[Opening Exercise input section]

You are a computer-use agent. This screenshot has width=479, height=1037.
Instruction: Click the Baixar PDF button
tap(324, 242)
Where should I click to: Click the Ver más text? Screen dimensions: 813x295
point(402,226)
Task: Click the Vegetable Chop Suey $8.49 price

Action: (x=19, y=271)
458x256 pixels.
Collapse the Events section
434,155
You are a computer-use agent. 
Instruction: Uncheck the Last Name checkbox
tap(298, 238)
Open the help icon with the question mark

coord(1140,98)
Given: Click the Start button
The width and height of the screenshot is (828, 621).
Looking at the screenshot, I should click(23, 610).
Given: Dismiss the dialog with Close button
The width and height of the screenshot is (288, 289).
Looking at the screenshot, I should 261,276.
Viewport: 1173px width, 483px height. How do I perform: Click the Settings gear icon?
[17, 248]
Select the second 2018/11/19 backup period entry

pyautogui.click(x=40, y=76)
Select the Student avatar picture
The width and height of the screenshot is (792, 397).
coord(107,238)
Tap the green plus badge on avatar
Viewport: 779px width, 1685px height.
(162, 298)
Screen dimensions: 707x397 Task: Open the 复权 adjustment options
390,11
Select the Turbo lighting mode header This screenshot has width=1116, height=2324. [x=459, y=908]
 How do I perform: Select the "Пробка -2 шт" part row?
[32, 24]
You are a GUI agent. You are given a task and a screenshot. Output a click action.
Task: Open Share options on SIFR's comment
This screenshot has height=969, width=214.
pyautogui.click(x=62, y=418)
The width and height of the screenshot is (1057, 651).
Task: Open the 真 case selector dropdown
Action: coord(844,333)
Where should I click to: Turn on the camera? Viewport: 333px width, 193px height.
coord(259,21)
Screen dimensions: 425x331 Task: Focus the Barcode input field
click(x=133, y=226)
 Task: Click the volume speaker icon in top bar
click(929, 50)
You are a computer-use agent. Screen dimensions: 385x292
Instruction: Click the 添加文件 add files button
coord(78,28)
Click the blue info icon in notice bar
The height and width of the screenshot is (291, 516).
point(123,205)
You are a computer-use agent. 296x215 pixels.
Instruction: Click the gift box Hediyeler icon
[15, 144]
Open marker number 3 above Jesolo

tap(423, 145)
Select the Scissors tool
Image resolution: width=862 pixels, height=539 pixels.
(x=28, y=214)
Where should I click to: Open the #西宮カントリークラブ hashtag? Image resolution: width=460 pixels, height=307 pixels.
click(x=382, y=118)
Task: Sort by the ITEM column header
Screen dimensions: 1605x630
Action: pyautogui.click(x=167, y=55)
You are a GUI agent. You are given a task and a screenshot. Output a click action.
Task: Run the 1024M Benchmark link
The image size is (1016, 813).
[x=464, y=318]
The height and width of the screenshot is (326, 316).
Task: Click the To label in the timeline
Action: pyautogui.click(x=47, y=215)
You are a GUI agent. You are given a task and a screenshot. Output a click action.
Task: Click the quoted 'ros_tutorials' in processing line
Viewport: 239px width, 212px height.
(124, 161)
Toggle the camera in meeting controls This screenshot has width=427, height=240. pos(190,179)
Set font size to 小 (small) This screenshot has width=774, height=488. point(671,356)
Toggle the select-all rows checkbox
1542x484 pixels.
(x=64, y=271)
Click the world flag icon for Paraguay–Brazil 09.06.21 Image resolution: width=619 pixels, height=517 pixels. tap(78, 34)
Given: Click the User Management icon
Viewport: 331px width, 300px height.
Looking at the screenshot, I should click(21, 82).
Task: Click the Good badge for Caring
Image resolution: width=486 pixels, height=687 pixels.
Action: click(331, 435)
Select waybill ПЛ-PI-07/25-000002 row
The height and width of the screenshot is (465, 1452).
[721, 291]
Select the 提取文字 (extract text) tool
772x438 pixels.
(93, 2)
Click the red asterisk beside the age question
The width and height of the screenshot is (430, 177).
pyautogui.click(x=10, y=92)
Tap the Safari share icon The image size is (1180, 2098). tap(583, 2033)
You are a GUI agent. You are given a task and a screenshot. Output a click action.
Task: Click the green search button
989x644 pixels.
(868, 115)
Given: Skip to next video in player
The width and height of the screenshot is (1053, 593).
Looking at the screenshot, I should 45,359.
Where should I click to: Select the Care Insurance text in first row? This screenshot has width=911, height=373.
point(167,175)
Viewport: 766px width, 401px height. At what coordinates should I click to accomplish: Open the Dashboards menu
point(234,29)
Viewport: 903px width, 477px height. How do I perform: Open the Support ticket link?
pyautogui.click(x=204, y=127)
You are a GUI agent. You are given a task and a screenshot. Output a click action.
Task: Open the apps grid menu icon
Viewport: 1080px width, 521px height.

[Closing Exercise input section]

▶ _Activity_
Retype exactly the lines from the first line of the records above through the line containing "You are a computer-use agent. Screen", both included, and nothing else.

▶ _Answer to this exercise_
You are a computer-use agent. This screenshot has width=479, height=1037.
Instruction: Click the Baixar PDF button
tap(324, 242)
Where should I click to: Click the Ver más text? Screen dimensions: 813x295
point(402,226)
Task: Click the Vegetable Chop Suey $8.49 price

Action: (x=19, y=271)
458x256 pixels.
Collapse the Events section
434,155
You are a computer-use agent. 
Instruction: Uncheck the Last Name checkbox
tap(298, 238)
Open the help icon with the question mark

coord(1140,98)
Given: Click the Start button
The width and height of the screenshot is (828, 621).
Looking at the screenshot, I should click(23, 610).
Given: Dismiss the dialog with Close button
The width and height of the screenshot is (288, 289).
Looking at the screenshot, I should 261,276.
Viewport: 1173px width, 483px height. How do I perform: Click the Settings gear icon?
[17, 248]
Select the second 2018/11/19 backup period entry

pyautogui.click(x=40, y=76)
Select the Student avatar picture
The width and height of the screenshot is (792, 397).
coord(107,238)
Tap the green plus badge on avatar
Viewport: 779px width, 1685px height.
(162, 298)
Screen dimensions: 707x397 Task: Open the 复权 adjustment options
390,11
Select the Turbo lighting mode header This screenshot has width=1116, height=2324. [x=459, y=908]
 How do I perform: Select the "Пробка -2 шт" part row?
[32, 24]
You are a GUI agent. You are given a task and a screenshot. Output a click action.
Task: Open Share options on SIFR's comment
This screenshot has height=969, width=214.
pyautogui.click(x=62, y=418)
The width and height of the screenshot is (1057, 651).
Task: Open the 真 case selector dropdown
Action: coord(844,333)
Where should I click to: Turn on the camera? Viewport: 333px width, 193px height.
coord(259,21)
Screen dimensions: 425x331 Task: Focus the Barcode input field
click(x=133, y=226)
 Task: Click the volume speaker icon in top bar
click(929, 50)
You are a computer-use agent. Screen dimensions: 385x292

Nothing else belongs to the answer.